Monday, April 6, 2009

Krugman Sticking To His Comparative Advantage

When Krugman stays on international linkages in the economy, his columns are very impressive, and highly educational to the layman. It also illustrates why folks should consider carefully the comparative advantage of someone like Michelle Bachmann (or Maxine Waters, if we have to give equal time) before taking her to seriously. Consider this article by Krugman. We start with an old joke about trade with China:

trade with China had turned out to be fair and balanced after all: They sold us poison toys and tainted seafood; we sold them fraudulent securities.
So, how does that relate to the inane gum-flapping on the matter China's pipe dreams of an international currency? Basically, that would be an international bailout of China's myopic (and bad) decision to finance its trade surplusses with purchases of dollar-denominated bonds. That won't happen.

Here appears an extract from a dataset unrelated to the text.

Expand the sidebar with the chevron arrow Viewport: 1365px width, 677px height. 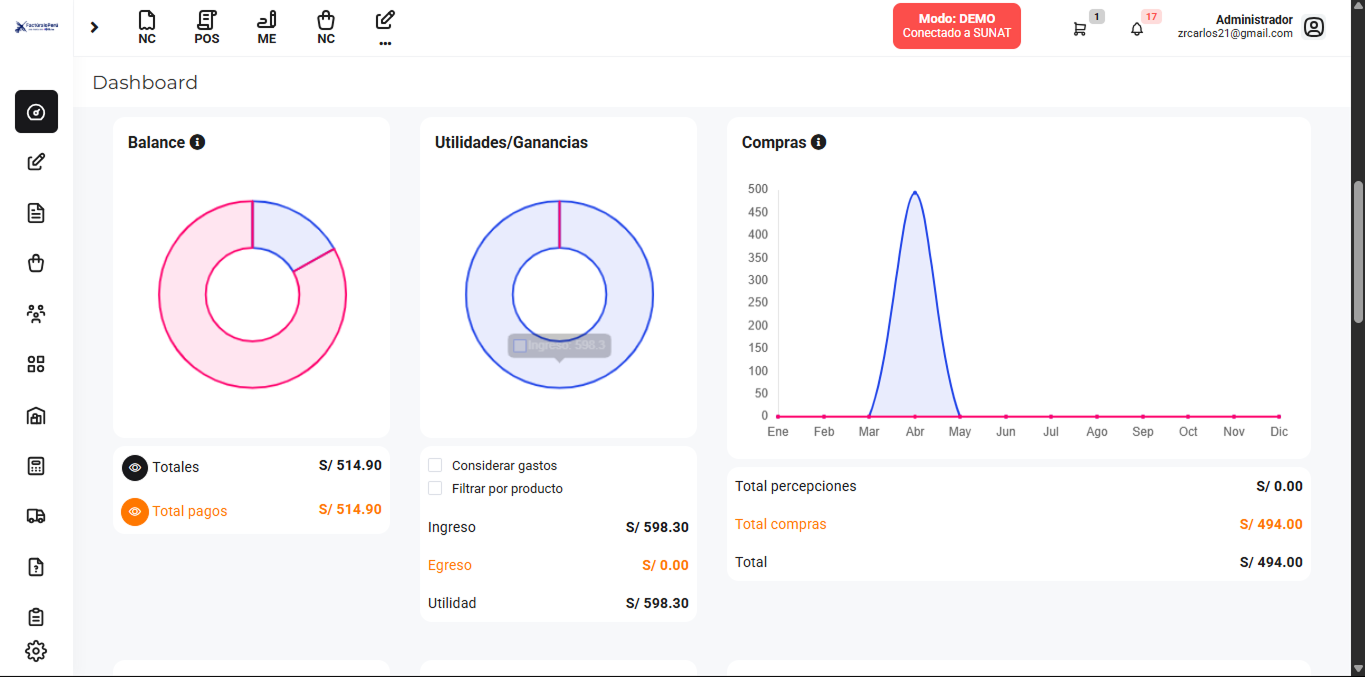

I've explained it to my principles students in the past, and here's Krugman's version of the same story:

China chose instead to keep the value of the yuan in terms of the dollar more or less fixed. To do this, it had to buy up dollars as they came flooding in. As the years went by, those trade surpluses just kept growing — and so did China’s hoard of foreign assets.
They are, apparently, worried about the fact that around 70 percent of those assets are dollar-denominated, so any future fall in the dollar would mean a big capital loss for China. Hence Mr. Zhou’s proposal to move to a new reserve currency along the lines of the S.D.R.’s, or special drawing rights, in which the International Monetary Fund keeps its accounts.But there’s both less and more here than meets the eye. S.D.R.’s aren’t real money. They’re accounting units whose value is set by a basket of dollars, euros, Japanese yen and British pounds.And there’s nothing to keep China from diversifying its reserves away from the dollar, indeed from holding a reserve basket matching the composition of the S.D.R.’s — nothing, that is, except for the fact that China now owns so many dollars that it can’t sell them off without driving the dollar down and triggering the very capital loss its leaders fear.
So what Mr. Zhou’s proposal actually amounts to is a plea that someone rescue China from the consequences of its own investment mistakes. That’s not going to happen.
So, love him or hate him when he goes of on wonkish liberal rants, he knows his stuff when it comes down to the subject for which he won his Nobel - international economics. And he's a darn good writer (for an economist - an acedimic at that): This is the best elucidation of the double-bluff of China's surplusses and bond holdings I've seen in the mainstream. Basically, China cannot "call in" its holdings of US public debt, and if it tries to sell those bondholdings on the open market, they drive their prices (cumulatively with the value of the dollar) down. The result would be a depreciation of the dollar that allows the US to buy back debt with internationally-cheaper dollars without the consequences of inflation domestically, and potentially boost our trade balance and boom the macroeconomy in the process.

1 comment:

  1. Incidentally I made the same points in my National Security (and for some reason in my Game Theory class as well). And yes I do wish Krugman would stick to his comparative advantage -- his "other" rants just devalue the stuff that knows about.